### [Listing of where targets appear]
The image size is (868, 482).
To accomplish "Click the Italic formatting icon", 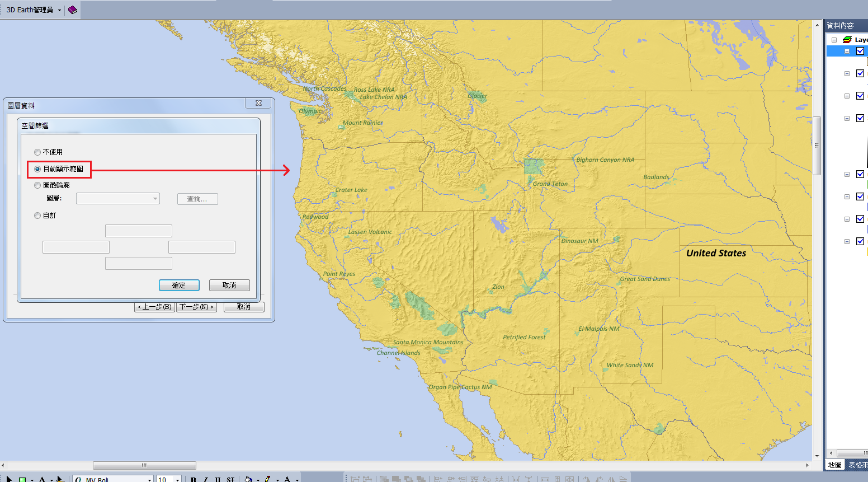I will point(206,480).
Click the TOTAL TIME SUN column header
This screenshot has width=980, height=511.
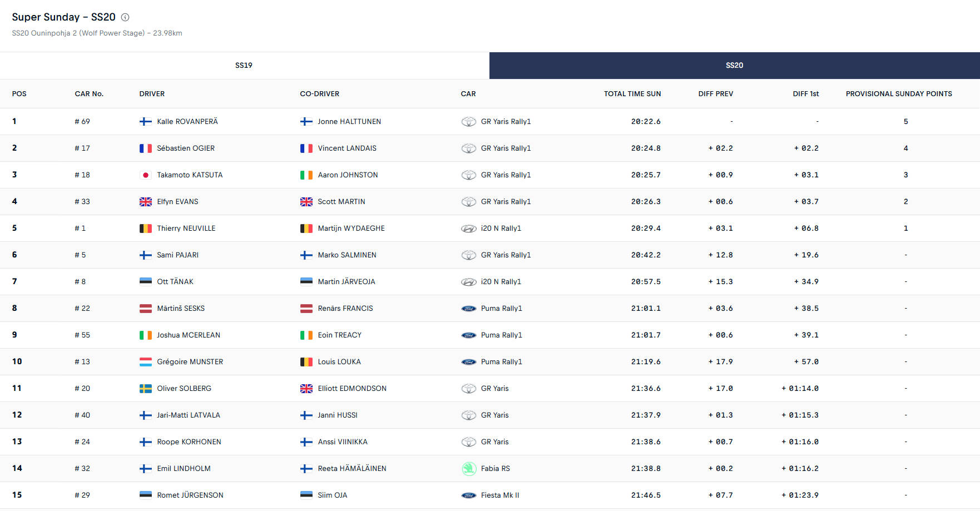click(632, 94)
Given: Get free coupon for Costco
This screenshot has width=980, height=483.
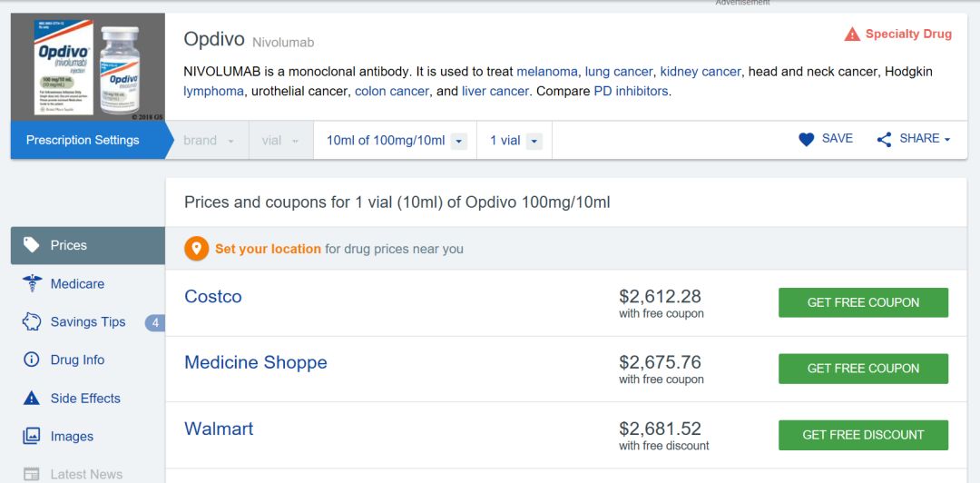Looking at the screenshot, I should coord(863,302).
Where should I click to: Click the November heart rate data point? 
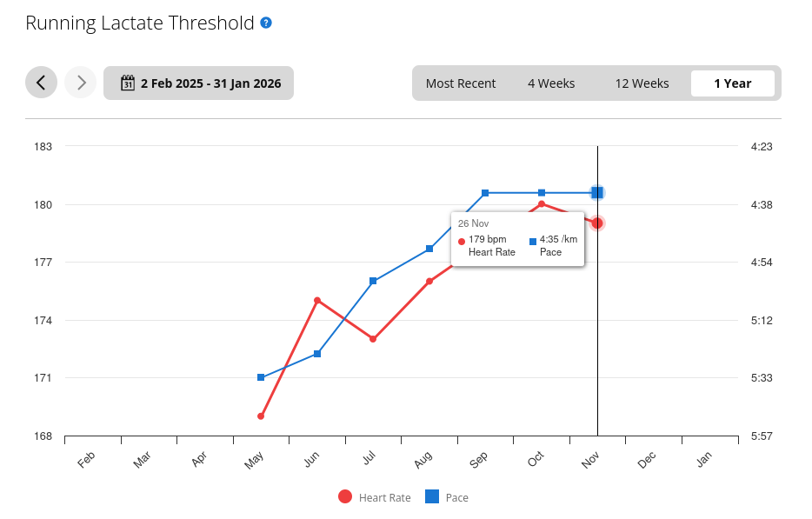click(x=597, y=223)
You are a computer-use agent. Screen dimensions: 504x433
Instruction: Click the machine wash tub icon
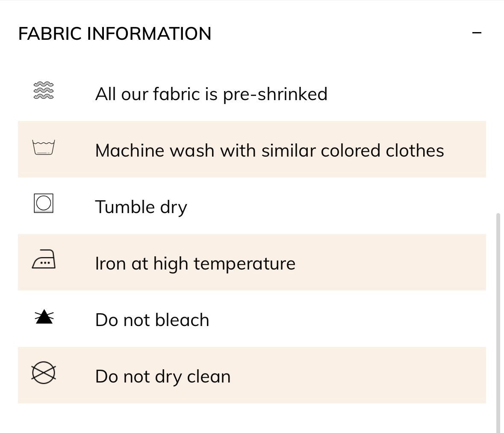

### [WORK TO COMPLETE]
Copy the listing above word for word, starting at the line that contains "Click the TOTAL TIME SUN column header" and continuing through the end of the listing. Leave out the pictures.

### [EXERCISE RESULT]
Click the TOTAL TIME SUN column header
This screenshot has width=980, height=511.
click(632, 94)
Given: Get free coupon for Costco
This screenshot has width=980, height=483.
Looking at the screenshot, I should coord(863,302).
Where should I click to: Click the November heart rate data point? 
click(x=597, y=223)
You are a computer-use agent. Screen dimensions: 504x433
Instruction: Click the machine wash tub icon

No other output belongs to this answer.